Text section
::::
I would have expected one of the two "slice" modes to be most efficient, and this does seem to be the case for the forward pass. However, given the 100x slower gradient computation (using both VJP and JVP), I attempted some other methods. The "scatter" mode uses advanced-indexing with the .at[...].set(...) notation, which is slower on the forward pass (as expected), but the gradient computation is much faster (when using JVP) than the "slice" modes. The faster gradient compute relies on unique_indices=True, and without that, it is again very slow -- seems we might be benefitting from this code path: https://github.com/google/jax/blob/bcc545a69232e983ae31b0395f4972979f2789c0/jax/_src/lax/slicing.py#L2297

The "combo" modes utilize the above insight to combine a small scatter with a dynamic slice update, but this seems to only work well in the case ("combo2") that the scatter update contains more than one element -- I guess "combo1" reduces to to a slice update instead of a scatter.

As seen in the case where N_ROW_REPEATS = 10, as we enlarge the carry, all modes scale terribly with VJP, and all modes except "scatter" and "combo2" also scale terribly with JVP, even though we're only slicing into a fraction of the rows in carry (and the slices are identical to those with N_ROW_REPEATS = 1) -- this suggests that these modes are triggering a copy of the entire carry, and not updating it in-place as intended.

Some questions:

Slice updates by definition have unique indices, so should they also benefit from similar logic as scatter with unique_indices?
Is there a way to achieve better performance with VJP? The model in the MWE is simple, but based on JAX docs, I suspect JVP will scale poorly as my model grows.

I'm new to JAX, so apologies if I'm missing something obvious. Thank you for your help!

What jax/jaxlib version are you using?

jax v0.4.14, jaxlib v0.4.14

Which accelerator(s) are you using?
::::
Set task 1
Reproduce the part of the JAX post from "Is there a way" up to and including "my model grows." word for word.
Set task 2
List every distinct word or name that the JAX post puts in double quotation marks, in the order each first appears.
The lines that come after the JAX post have no connection to it.

Material
::::
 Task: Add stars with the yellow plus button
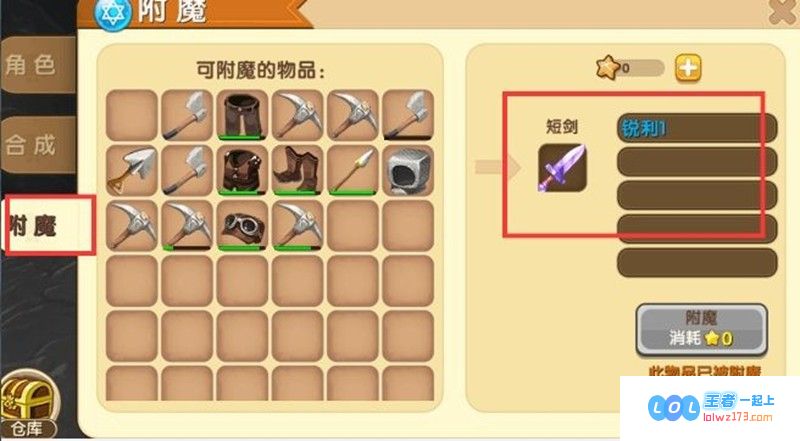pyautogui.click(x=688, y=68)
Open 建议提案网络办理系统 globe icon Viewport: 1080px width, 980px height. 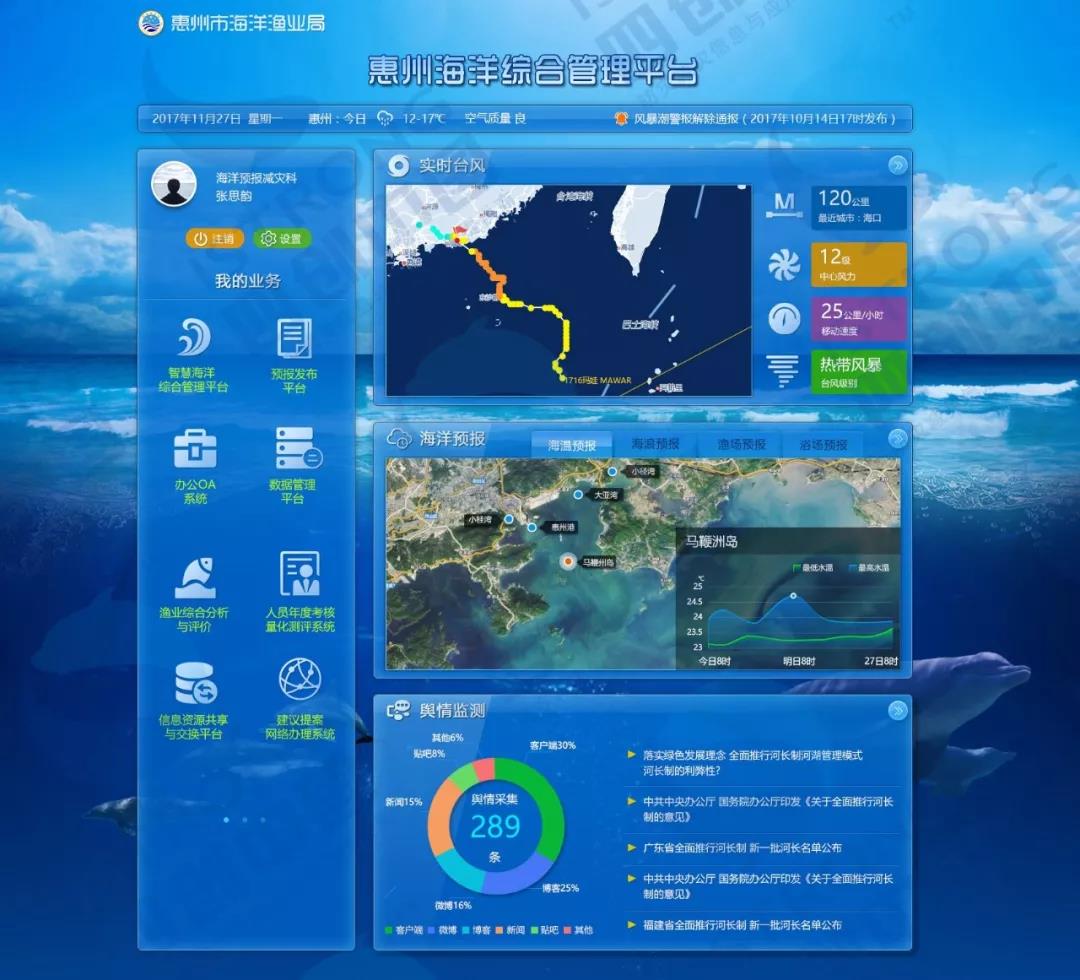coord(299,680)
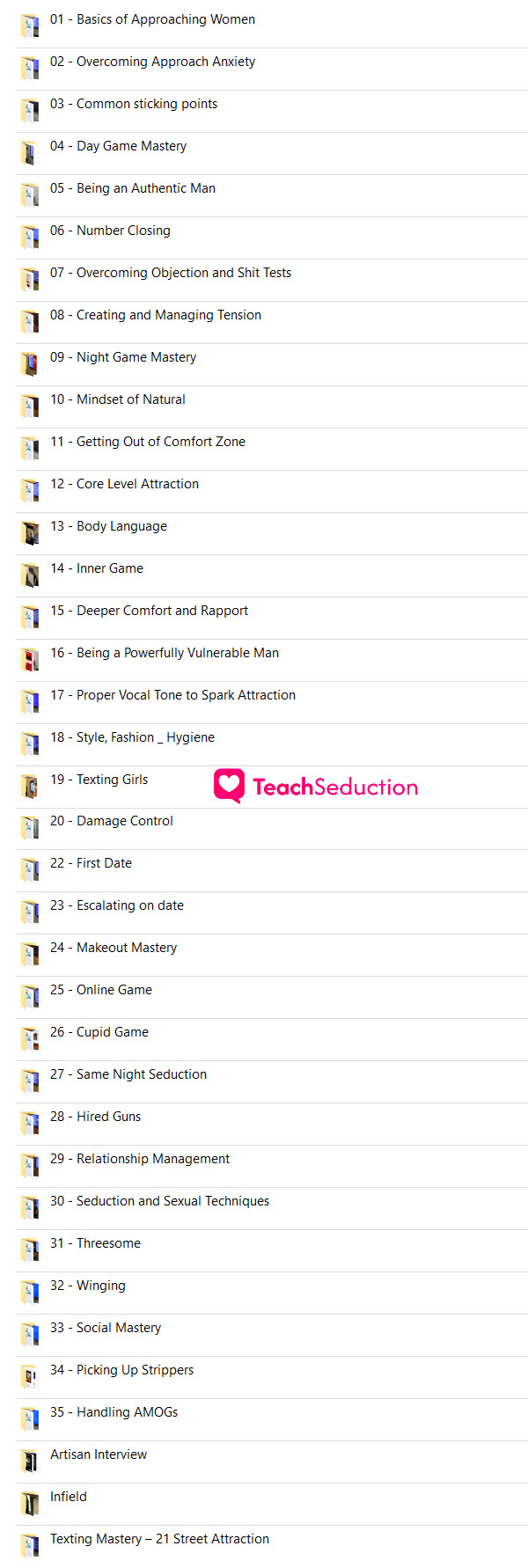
::::
Full output 1
Is there a way to achieve better performance with VJP? The model in the MWE is simple, but based on JAX docs, I suspect JVP will scale poorly as my model grows.

Full output 2
slice
scatter
combo
combo2
combo1